* [WHAT NEEDS TO BE DONE]:
Transcribe exactly, and only, the lines from the one containing "The width and height of the screenshot is (504, 283)." through the end of the entries below, leaving the pictures out.

***** EXTRACTED DATA

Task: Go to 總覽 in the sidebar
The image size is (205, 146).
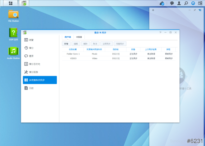Action: [31, 40]
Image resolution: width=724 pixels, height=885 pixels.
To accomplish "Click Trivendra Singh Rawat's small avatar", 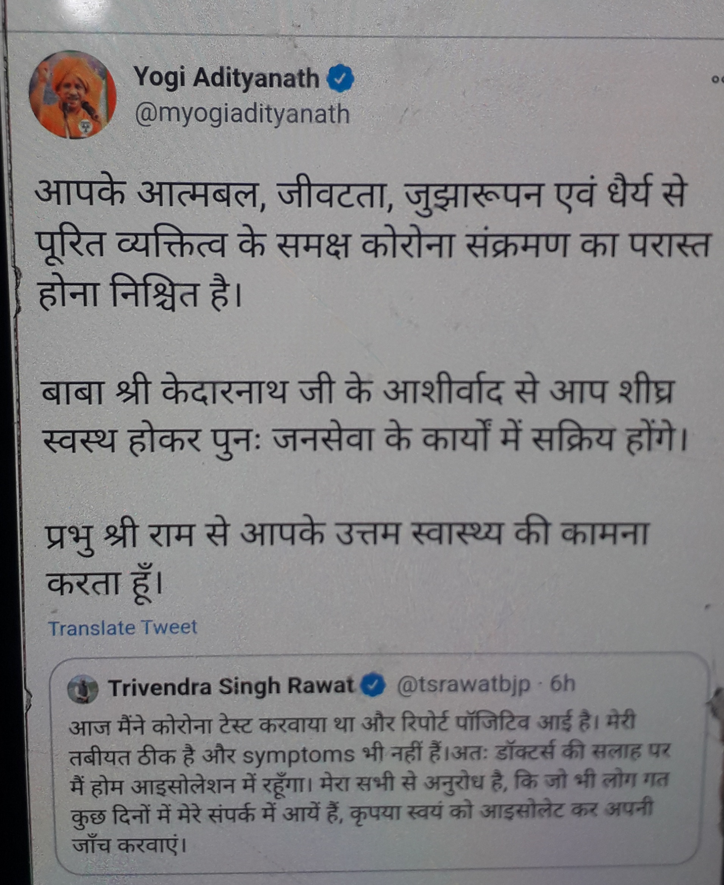I will [x=83, y=689].
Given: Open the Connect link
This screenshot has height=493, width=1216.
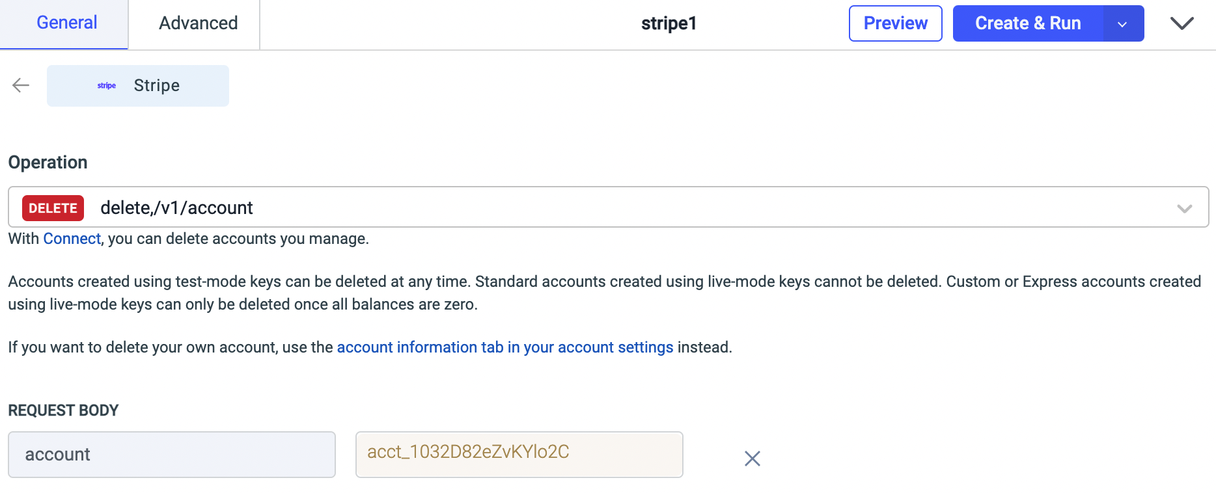Looking at the screenshot, I should click(x=72, y=239).
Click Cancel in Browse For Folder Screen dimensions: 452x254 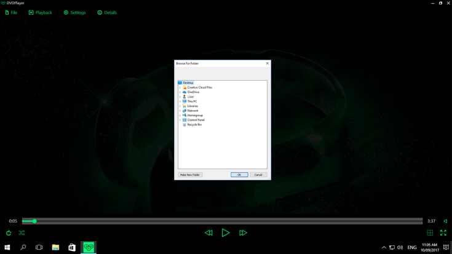(258, 175)
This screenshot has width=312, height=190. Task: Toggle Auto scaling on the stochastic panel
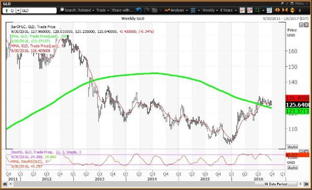(293, 168)
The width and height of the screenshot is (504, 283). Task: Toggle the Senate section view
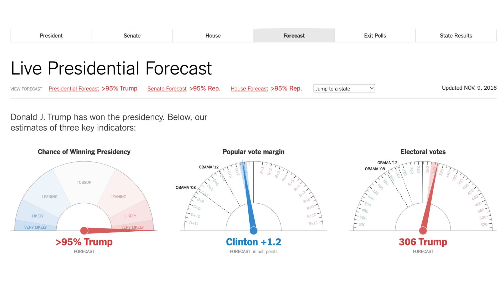(132, 35)
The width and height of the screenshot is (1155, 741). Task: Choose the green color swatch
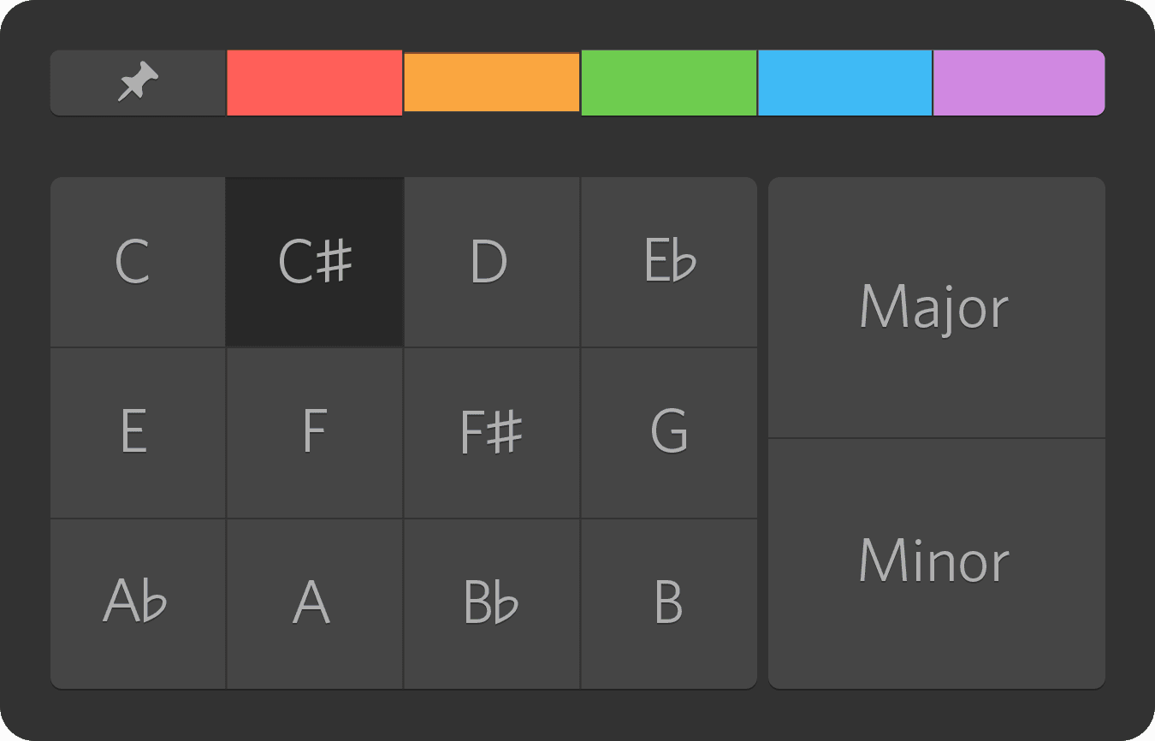pyautogui.click(x=668, y=82)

**********

* [ANSWER TO THIS EXERCISE]:
The width and height of the screenshot is (504, 283). Task: Toggle the Senate section view
(132, 35)
The width and height of the screenshot is (1155, 741). Task: Choose the green color swatch
pyautogui.click(x=668, y=82)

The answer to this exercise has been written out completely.